Rajesh Menon and his team at the University of Utah have been studying the potential of computational cannula microscopy (CCM) for deep tissue imaging. In a study published in Applied Physics 2015, the Utah scientists first unveiled their idea to convert an ordinary glass needle — or cannula — into a high-resolution microscope, which could overcome obstacles presented by currently available technologies.
“Multi-photon microscopy (MPM) can achieve [brain tissue imaging], but at limited depths and at limited resolution,” wrote the researchers in their most recent study, published by Scientific Reports. Imaging through MPM, explained the scientists, was only possible by imaging tissue within 1.2 mm of the brain’s surface, and previous attempts to refine the method through the use of longer wavelengths were stymied by poor resolution caused by scattered light. Alternatively, brain imaging can be accomplished via endoscope, but the scopes’ size makes the procedure likely to cause brain trauma.
“What we have done is to take a surgical needle that’s really tiny and easily put it into the brain as deep as we want and see very clear high-resolution images,” said Menon to UNews. “This technique is particularly useful for looking deep inside the brain where other techniques fail.”
Menon and his team — which included Nobel Prize-winning scientist Mario Capecchi and lead author Ganghun Kim — used their needle microscope to shine laser light “like a flashlight” into the brains of mice, which had been engineered so that cells the scientists wanted to view were glowing. The needle then collected the light from that glow using a standard camera, and the data was run through an advanced algorithm that reassembles the scattered light into an image.

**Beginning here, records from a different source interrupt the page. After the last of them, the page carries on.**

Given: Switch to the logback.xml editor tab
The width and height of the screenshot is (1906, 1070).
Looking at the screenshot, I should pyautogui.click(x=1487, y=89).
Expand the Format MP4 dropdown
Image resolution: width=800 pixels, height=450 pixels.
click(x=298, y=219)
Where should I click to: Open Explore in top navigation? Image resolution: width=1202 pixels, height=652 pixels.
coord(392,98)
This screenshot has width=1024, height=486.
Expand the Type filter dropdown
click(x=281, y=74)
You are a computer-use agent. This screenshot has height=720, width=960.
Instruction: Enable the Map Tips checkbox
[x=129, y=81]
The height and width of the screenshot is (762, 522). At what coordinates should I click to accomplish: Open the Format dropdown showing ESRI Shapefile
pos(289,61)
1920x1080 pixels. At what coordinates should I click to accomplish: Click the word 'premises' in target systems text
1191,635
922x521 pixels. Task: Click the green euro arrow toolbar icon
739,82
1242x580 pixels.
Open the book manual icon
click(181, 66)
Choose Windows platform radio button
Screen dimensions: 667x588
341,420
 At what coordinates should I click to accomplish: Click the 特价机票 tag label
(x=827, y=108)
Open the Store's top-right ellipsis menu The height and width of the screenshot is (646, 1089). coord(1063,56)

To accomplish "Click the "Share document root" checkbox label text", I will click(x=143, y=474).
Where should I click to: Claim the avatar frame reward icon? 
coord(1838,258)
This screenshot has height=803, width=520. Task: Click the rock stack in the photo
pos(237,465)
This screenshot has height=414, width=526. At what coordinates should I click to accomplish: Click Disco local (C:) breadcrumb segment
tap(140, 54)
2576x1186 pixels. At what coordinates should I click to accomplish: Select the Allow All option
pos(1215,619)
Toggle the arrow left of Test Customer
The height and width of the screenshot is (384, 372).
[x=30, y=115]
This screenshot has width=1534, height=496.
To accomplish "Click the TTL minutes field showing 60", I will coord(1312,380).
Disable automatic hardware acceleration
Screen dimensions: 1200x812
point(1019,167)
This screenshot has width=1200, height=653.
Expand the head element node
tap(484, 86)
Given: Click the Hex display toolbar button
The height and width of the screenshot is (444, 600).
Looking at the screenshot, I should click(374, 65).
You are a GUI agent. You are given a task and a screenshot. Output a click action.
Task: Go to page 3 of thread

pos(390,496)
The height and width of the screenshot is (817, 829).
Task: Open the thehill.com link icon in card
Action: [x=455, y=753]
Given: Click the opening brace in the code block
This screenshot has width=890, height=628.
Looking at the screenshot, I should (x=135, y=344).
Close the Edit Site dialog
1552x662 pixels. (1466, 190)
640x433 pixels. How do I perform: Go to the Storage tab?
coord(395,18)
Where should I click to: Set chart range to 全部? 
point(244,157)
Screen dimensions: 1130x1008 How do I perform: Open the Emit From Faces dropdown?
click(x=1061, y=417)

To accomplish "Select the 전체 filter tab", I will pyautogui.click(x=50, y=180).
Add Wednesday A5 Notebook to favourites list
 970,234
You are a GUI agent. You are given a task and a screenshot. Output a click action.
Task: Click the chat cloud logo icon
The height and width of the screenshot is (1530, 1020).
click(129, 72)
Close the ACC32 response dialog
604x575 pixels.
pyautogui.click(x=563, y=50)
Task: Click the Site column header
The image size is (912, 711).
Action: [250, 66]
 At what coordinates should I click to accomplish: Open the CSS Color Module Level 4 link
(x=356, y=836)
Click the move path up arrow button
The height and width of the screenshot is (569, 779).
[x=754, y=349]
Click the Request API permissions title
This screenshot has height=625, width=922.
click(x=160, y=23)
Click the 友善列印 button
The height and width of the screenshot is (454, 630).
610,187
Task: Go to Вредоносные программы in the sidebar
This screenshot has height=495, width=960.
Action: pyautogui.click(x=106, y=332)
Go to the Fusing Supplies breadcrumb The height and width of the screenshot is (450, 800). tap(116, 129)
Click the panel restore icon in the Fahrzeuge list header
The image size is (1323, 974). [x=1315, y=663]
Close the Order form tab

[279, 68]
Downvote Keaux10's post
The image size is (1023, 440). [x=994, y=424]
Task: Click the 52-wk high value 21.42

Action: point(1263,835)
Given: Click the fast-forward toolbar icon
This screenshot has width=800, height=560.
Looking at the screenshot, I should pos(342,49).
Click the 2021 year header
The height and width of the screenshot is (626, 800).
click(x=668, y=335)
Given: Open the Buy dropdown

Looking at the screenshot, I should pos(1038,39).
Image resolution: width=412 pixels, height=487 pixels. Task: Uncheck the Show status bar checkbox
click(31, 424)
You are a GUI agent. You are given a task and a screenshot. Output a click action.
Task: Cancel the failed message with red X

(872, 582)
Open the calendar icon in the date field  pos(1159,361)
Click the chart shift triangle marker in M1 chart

According to Menon, this technology has proven effective with mice and could prove useful in humans for imaging the brain and other organs. For now, Menon intends to continue studying mouse brains for any insight they can provide into neuro mechanics and conditions.
“Our motivation for this project right now is to look inside the brain of the mouse and further develop the technique to understand fundamental neuroscience in the mouse brain,” Menon told UNews.
Recent research from the University of Adelaide has likewise repurposed surgical needles to provide imaging, and has developed a system of “smart needles” that could guide surgeons through complicated brain surgeries. The system uses fiber optic camera and infrared light to image pathways through the brain, and advanced computer software is programmed to recognize blood vessels and send alerts to surgeons, preventing a potentially dangerous bleed.